* EXERCISE OBJECTIVE:
What lines of the data below hold "computer"? Show them.

[DATA LISTING]

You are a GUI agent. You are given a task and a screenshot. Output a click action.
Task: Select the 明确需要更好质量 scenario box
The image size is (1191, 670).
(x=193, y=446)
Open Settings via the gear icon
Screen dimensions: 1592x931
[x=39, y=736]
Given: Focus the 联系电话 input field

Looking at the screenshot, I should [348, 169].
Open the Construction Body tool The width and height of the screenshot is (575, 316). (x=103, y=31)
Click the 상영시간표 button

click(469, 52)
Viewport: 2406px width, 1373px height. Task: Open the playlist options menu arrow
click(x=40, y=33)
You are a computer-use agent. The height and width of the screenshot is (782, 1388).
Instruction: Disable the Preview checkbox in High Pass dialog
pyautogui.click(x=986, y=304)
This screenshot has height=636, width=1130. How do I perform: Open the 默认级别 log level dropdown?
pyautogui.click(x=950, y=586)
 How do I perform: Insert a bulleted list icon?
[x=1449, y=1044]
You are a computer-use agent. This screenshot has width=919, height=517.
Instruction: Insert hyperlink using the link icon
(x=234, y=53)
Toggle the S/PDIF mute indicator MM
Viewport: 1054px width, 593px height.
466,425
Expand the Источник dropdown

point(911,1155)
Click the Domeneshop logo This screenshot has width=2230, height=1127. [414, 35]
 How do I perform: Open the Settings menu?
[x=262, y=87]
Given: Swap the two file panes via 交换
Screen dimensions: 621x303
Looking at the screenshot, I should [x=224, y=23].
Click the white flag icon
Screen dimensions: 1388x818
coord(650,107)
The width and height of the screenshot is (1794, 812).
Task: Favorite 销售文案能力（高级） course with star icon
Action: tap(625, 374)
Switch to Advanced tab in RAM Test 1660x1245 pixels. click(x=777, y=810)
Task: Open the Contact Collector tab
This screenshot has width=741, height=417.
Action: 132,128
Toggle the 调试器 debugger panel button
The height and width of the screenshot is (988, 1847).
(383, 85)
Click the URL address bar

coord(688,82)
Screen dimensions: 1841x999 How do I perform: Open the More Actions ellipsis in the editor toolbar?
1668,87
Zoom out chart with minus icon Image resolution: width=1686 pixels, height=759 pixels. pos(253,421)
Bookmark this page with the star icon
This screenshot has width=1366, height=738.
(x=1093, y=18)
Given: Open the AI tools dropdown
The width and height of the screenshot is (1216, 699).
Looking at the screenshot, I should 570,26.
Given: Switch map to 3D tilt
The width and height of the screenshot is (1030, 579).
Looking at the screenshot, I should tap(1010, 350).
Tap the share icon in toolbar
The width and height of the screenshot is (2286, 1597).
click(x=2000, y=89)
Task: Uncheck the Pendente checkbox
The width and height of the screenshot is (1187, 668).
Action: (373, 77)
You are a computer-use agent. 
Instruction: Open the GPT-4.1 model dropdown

[/DATA LISTING]

* SOLVED EXERCISE:
You are a computer-use agent. The height and width of the screenshot is (782, 1388).
You are a computer-use agent. This screenshot has width=919, height=517.
You are a computer-use agent. 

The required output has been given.